** Stored items **
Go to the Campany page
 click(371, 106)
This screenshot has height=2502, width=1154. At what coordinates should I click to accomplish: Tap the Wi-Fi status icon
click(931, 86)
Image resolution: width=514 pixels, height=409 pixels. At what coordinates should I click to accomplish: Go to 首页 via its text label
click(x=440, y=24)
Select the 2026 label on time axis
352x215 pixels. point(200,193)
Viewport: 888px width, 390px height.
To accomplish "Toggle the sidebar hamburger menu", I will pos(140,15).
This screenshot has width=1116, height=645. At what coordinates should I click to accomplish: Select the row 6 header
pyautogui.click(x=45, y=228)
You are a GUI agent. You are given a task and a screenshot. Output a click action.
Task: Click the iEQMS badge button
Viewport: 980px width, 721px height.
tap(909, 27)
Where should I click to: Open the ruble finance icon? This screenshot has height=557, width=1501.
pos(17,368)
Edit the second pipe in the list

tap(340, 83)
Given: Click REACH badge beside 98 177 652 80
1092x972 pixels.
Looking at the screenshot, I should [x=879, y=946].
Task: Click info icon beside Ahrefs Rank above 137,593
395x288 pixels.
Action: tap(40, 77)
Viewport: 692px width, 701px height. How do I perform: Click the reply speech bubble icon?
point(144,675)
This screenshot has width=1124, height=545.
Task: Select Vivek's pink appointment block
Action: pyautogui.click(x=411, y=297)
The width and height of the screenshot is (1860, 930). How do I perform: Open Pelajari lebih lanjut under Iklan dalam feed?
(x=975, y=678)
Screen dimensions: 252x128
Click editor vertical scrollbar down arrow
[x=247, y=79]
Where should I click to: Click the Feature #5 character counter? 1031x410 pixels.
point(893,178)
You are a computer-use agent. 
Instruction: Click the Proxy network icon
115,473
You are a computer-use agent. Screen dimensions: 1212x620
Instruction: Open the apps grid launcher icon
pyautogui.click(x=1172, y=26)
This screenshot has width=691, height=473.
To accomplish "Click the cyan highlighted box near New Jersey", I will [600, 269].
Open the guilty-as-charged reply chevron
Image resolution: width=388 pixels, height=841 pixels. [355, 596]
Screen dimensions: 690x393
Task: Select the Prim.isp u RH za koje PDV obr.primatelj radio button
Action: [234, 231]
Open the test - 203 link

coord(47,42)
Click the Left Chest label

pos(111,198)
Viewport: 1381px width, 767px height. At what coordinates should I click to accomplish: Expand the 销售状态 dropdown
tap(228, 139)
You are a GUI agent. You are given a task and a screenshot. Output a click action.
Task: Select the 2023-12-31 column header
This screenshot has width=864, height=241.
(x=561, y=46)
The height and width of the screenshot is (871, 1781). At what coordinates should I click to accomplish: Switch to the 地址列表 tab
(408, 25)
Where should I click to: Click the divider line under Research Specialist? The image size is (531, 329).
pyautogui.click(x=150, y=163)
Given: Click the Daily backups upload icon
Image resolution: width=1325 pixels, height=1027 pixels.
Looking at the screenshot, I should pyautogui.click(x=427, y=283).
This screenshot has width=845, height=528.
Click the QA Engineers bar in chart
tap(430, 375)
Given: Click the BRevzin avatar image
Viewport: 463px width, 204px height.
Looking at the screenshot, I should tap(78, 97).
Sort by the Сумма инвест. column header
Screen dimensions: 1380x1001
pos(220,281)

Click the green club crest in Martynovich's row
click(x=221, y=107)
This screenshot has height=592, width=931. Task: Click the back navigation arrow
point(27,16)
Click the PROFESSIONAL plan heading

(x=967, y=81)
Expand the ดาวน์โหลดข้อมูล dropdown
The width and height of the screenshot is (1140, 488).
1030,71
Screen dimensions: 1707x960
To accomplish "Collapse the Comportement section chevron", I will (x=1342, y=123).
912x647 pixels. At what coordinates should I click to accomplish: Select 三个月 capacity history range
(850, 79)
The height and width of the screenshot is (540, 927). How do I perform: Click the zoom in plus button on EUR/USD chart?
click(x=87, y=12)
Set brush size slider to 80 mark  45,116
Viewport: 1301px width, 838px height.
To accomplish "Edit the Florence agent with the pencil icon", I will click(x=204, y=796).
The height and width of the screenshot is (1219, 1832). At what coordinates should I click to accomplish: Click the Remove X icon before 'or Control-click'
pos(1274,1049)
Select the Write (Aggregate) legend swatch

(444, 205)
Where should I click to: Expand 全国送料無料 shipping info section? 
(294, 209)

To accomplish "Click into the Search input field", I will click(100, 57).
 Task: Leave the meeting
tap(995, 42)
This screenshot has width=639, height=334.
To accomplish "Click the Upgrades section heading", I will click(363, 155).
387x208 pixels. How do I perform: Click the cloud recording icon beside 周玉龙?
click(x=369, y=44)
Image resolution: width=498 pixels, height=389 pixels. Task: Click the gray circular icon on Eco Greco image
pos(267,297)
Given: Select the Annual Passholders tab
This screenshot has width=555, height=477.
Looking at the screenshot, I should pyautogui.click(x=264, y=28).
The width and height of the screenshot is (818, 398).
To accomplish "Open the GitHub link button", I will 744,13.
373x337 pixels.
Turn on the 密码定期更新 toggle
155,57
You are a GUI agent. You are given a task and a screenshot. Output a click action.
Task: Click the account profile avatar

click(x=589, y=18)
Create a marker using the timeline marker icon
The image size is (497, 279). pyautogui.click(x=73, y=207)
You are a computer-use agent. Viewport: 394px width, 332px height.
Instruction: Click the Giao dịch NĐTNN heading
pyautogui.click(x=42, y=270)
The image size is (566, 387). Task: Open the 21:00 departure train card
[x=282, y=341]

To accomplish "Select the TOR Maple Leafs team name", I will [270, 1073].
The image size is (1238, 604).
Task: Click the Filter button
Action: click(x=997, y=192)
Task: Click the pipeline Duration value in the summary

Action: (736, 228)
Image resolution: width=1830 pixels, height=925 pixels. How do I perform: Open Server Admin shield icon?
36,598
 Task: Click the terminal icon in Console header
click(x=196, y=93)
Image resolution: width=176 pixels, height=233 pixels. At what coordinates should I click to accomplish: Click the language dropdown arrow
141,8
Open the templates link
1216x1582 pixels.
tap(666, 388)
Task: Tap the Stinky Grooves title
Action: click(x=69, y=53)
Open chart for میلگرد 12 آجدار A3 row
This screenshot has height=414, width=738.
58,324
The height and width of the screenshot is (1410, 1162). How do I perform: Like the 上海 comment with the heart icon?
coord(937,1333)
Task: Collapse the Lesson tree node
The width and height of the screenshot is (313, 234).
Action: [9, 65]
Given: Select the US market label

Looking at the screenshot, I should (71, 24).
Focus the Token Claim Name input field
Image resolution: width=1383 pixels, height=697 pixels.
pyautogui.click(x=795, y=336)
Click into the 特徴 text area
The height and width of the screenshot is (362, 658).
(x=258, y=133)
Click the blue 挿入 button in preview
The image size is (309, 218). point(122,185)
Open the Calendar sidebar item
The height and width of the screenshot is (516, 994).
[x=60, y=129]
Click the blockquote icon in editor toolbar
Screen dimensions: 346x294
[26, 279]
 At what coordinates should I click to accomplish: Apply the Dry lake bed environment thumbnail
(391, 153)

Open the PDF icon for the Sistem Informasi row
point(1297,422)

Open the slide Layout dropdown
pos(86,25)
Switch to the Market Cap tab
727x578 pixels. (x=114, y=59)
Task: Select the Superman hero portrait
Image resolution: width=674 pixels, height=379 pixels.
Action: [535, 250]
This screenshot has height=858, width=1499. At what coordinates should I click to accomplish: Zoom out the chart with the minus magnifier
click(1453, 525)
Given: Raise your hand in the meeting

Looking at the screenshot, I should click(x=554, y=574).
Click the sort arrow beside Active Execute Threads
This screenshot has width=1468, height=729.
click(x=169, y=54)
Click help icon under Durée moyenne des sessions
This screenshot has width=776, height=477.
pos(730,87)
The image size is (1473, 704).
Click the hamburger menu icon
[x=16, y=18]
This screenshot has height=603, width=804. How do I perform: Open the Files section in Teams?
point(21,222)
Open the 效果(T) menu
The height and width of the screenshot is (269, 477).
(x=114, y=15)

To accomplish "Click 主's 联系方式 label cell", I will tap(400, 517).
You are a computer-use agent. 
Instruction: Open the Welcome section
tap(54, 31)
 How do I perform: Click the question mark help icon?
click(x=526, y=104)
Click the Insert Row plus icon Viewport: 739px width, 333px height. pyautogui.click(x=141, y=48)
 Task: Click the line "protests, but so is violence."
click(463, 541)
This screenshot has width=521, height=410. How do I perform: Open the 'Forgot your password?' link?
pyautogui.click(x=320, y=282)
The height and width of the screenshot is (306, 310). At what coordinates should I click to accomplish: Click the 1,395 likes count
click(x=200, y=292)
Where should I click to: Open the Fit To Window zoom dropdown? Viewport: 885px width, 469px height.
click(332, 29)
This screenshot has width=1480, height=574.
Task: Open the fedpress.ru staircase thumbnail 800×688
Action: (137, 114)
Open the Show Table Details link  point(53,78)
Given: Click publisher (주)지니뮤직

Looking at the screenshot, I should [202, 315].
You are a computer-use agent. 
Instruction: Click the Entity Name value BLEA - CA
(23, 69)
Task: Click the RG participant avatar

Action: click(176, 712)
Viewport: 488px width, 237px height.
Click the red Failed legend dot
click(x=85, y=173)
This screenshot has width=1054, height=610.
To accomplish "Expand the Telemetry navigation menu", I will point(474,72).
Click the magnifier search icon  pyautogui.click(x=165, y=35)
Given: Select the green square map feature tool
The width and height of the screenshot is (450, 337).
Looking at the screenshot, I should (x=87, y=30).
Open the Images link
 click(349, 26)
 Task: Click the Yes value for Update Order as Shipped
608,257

** Exercise instructions **
Set down exactly, and only, the lines from the one with "Click the red Failed legend dot" to the final line of the data.

** Solution **
Click the red Failed legend dot
click(x=85, y=173)
This screenshot has width=1054, height=610.
To accomplish "Expand the Telemetry navigation menu", I will point(474,72).
Click the magnifier search icon  pyautogui.click(x=165, y=35)
Given: Select the green square map feature tool
The width and height of the screenshot is (450, 337).
Looking at the screenshot, I should (x=87, y=30).
Open the Images link
 click(349, 26)
 Task: Click the Yes value for Update Order as Shipped
608,257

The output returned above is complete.